Protect Your Children From Caustic Ingestion

Caustic injury may occur when a dry or chemical product is ingested or swallowed, either intentionally or accidentally. Children between the ages of 1 to 3 years old are most susceptible to accidentally ingesting ordinary caustic products. However, children under the age of 5 represent approximately half of the reported incidences. Adults with caustic ingestion injuries are usually related to either occupational exposure or suicide attempt.

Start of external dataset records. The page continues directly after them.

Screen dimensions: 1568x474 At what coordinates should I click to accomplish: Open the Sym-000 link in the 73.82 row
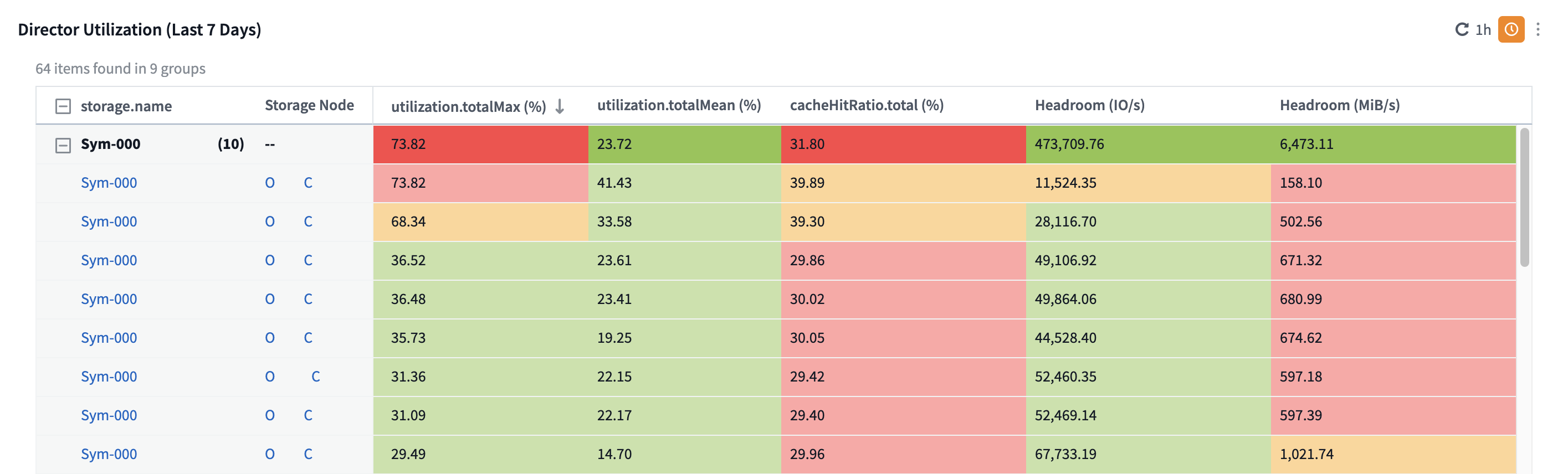tap(109, 183)
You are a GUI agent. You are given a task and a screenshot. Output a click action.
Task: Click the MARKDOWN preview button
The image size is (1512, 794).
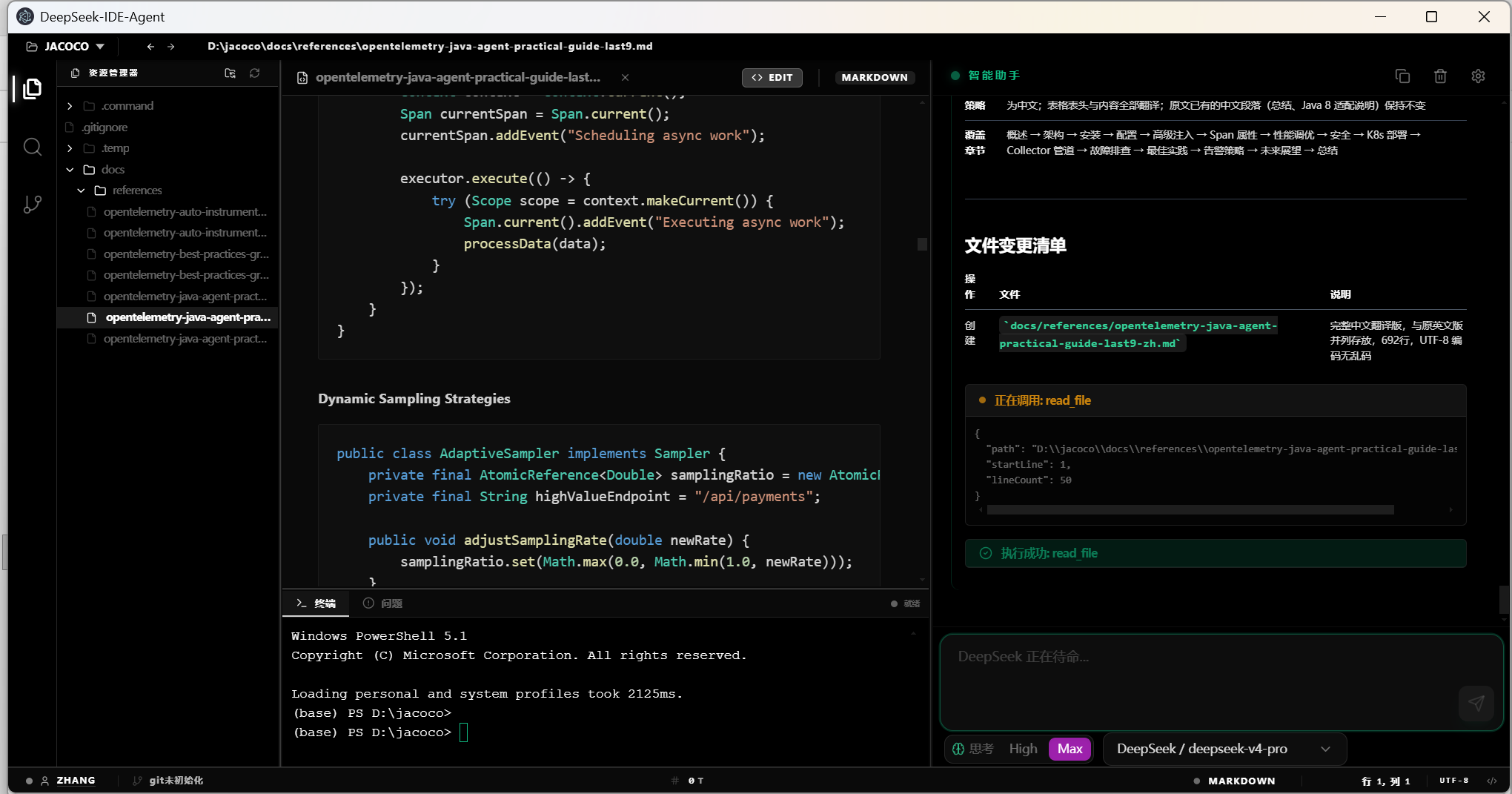875,77
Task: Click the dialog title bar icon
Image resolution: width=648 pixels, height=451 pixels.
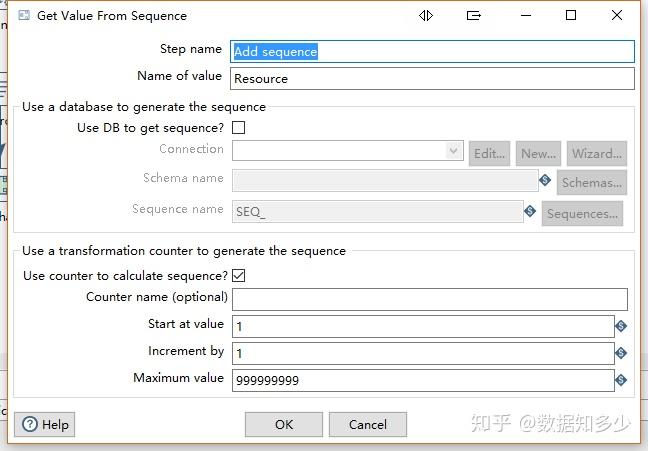Action: [22, 16]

Caustic injury typically occurs in your upper respiratory tract (nose, mouth, throat or pharynx, and voice box or larynx) and the upper digestive tract (esophagus, stomach, and duodenum). Injury risk increases related to how acidic or basic the level of pH (potential of hydrogen) is for the product. A neutral pH is 7. The lower the pH is, the more acidic the product is, while a higher pH is more basic. Alkaline products are involved with 70% of caustic ingestion cases; the remaining cases are mostly represented by ingesting acidic products.

Woman cleaning kitchen counter
Paul Bradbury / Getty Images

Caustic vs. Corrosive Injury

In general, both caustic and corrosive terms are used interchangeably. However, they are terms that can be used to differentiate the type of chemical product that caused the injury. Caustic refers to strong chemical products that are basic or alkaline. Corrosive on the other hand refers to chemical products that strongly acidic.

Caustic and corrosive agents may also be poisonous, however not all caustic and corrosive agents are poisonous. Poisons take time to cause damage, whereas caustic and corrosive agents can damage body tissue immediately on contact. Poisons usually also do not cause isolated local damage, but rather cause systemic effects on your body.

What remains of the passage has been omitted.